What bushfire smoke is doing to our health

| 06.12,19. 02:28 PM |

What bushfire smoke is doing to our health

Sydney is once again shrouded in smoke raising questions about potential health risks. (Nine)

Hazy skies and smoky air has become the norm in recent days for millions of Australians living in cities and towns affected by the bushfire emergency.
Stinging eyes and a raw throat are not the only potential health effects of the pollution, which authorities warn could get worse during summer.
What is bushfire smoke and why is it dangerous?
Smoke from bushfires is made up of small particles, gases including carbon monoxide, carbon dioxide, nitrogen oxides, and water vapour.
The larger particles visible to the eye contribute to the visible haze when a fire is burning. They are generally too large to breathe deeply into the lungs but can irritate the nose and throat.
Fire smoke also contains finer microscopic particles and gases that are small enough to breathe deep into the lungs. It is these particles that can pose a threat to people's respiratory health.
Sydney's air has previously ranked within the highest air-quality category of zero to 50 on the air quality index (AQI), but the bushfire emergency has sent the city's reading plummeting in recent days.
Today's air quality rating in Sydney is 154, categorised as 'unhealthy', which AQI officials define as "everyone may begin to experience health effects; members of sensitive groups may experience more serious health effects".
Lung Foundation chief executive Mark Brooke said if people have been experiencing an itchy throat or eyes, a runny nose or are feeling more breathless than usual, these could be symptoms of smoke inhalation.
"When you inhale smoke, particulates get into the back of your throat and nasal tracks and cause irritation and even get right down into the lungs themselves and cause damage," he said.
Is breathing in bushfire smoke really as bad as smoking cigarettes?
National Asthma Council chief executive Siobhan Brophy said that while bushfire smoke can be damaging, comparisons to inhalation cigarette smoke is a step too far.
"When you smoke a cigarette you're not breathing in burnt leaf, which is basically what you're doing when you inhale bushfire smoke," she said.
"Cigarettes have all kinds of other chemicals that make them particularly bad for your health - but either way, neither is good for you."
Mr Brooke said the impacts of smoke inhalation would be different for different people depending on factors including age and respiratory health.
But inhaling any type of toxic is a risk.

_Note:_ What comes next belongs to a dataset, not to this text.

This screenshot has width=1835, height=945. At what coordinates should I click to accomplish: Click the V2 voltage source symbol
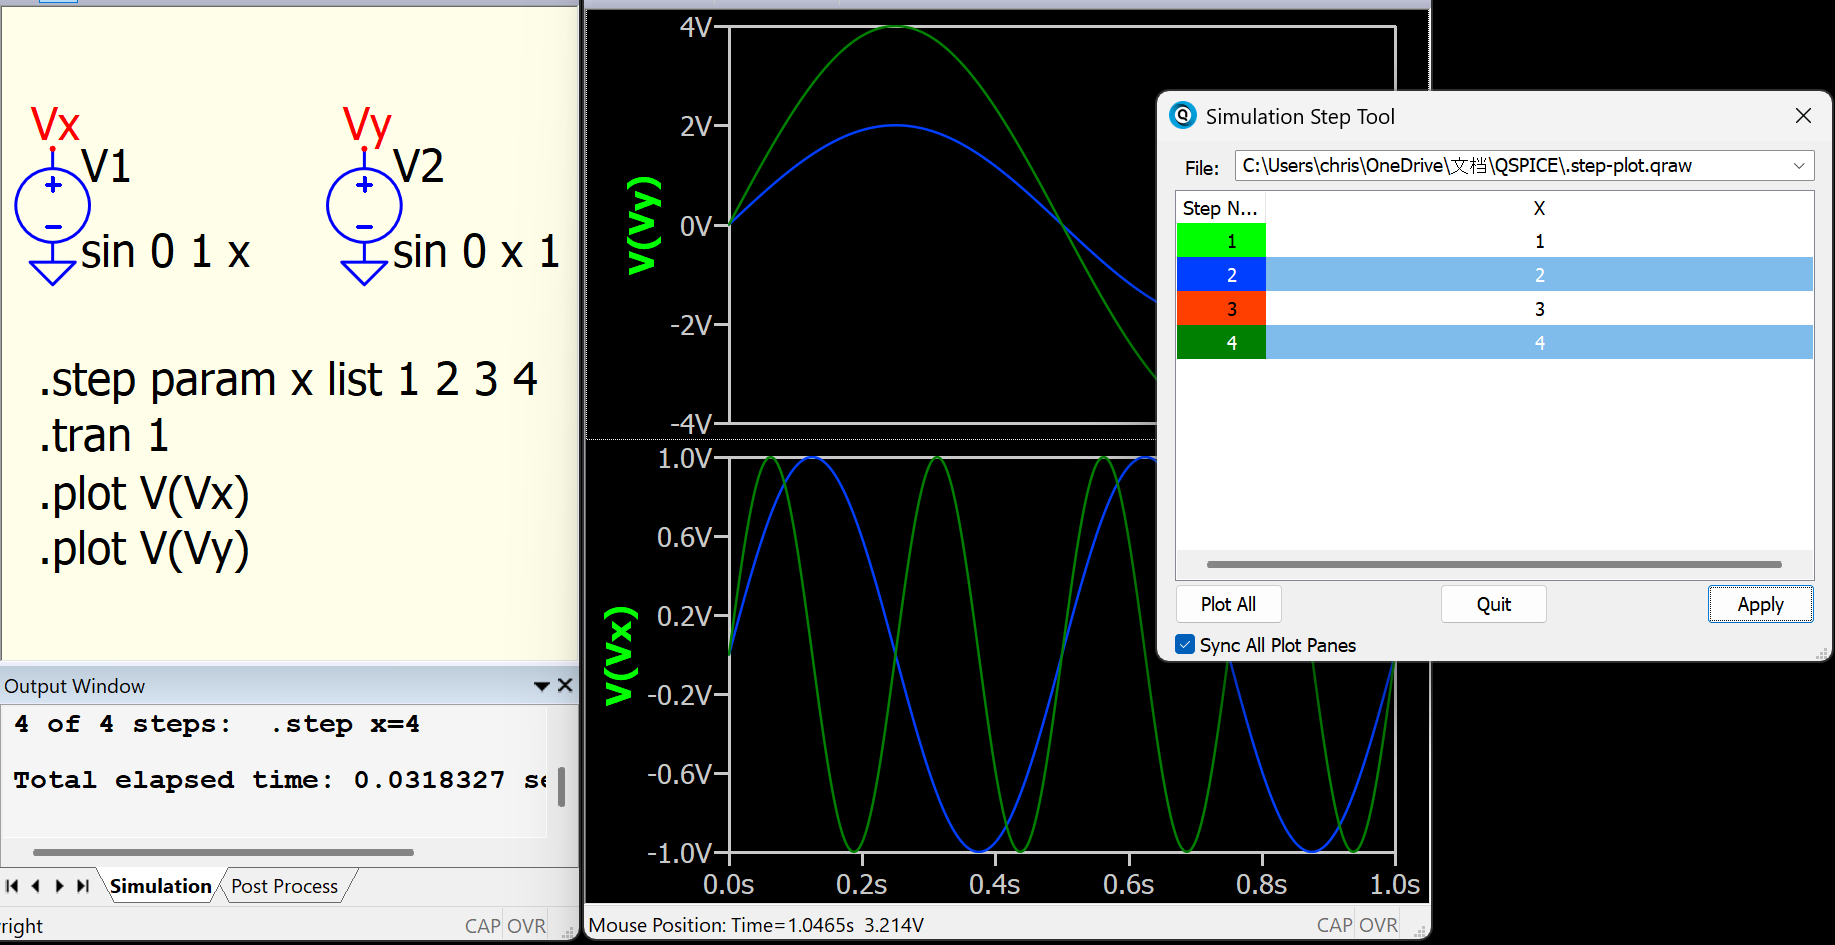click(x=364, y=206)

Although smoke inhalation can pose health risks, some experts suggest smoking cigarettes is still worse. (Supplied)

"We would rely on the premise that breathing in anything other than clean air is bad for you and you should be doing everything to reduce your exposure," said Mr Brooke.
"The evidence suggests that any prolonged exposure to polluted or toxic air is if harmful over time but if your taking necessary preventions the vast majority of Australians with healthy lungs will get through this type of event," he said.
"'It's those that have compromised lungs that we are most concerned about, particularly the elderly," he said.
How long will the smoke last and what should you do until then?
Smoke from Australia's bushfires has reached New Zealand for the second time since they began, Weatherzone said.
"The fires have been ejecting masses of smoke and ash into the atmosphere for a number of months," the statement said.
"This week, persistent westerly winds have allowed a large mass of smoke to drift across the Tasman Sea, where it could be seen passing over New Zealand's North Island on Thursday."
Forecasts indicate smoke haze will remain over many parts of NSW including Sydney for the remainder of the week and over the weekend.
Meteorologist Helen Kirkup from the BOM says the answer to when the haze will lift is straightforward – the smoke won't stop until the fires do.
"The only way the smoke stops is with rain and a lot of it," she told Nine.com.
"Wherever there's fire, there's smoke and wind changes might provide some temporary relief to certain places but that also just fans smoke which can just make things worse," she said.
Until conditions improve, Mr Brooke is urging everyone to take extra precautions to protect their health.
"Aside from reducing your exposure to smoke, it's really important to contact your GP or health specialist and make sure your medication are up to date," said Mr Brooke.
"If you're feeling unwell or you're feeling breathless, you need to seek medical attention.
"Also, if you've got an elderly resident, neighbour or family member, check in on them frequently when our air quality is poor. This is so important in preventing tragedies."
Siobhan Brophy said it's important people stay active, particularly If they have conditions like asthma, but should avoid doing vigorous exercise outdoors.
"This is the time to take the kids to the library or try an indoor rock-climbing wall instead of running around in the park because this kind of air is not good for you," she said.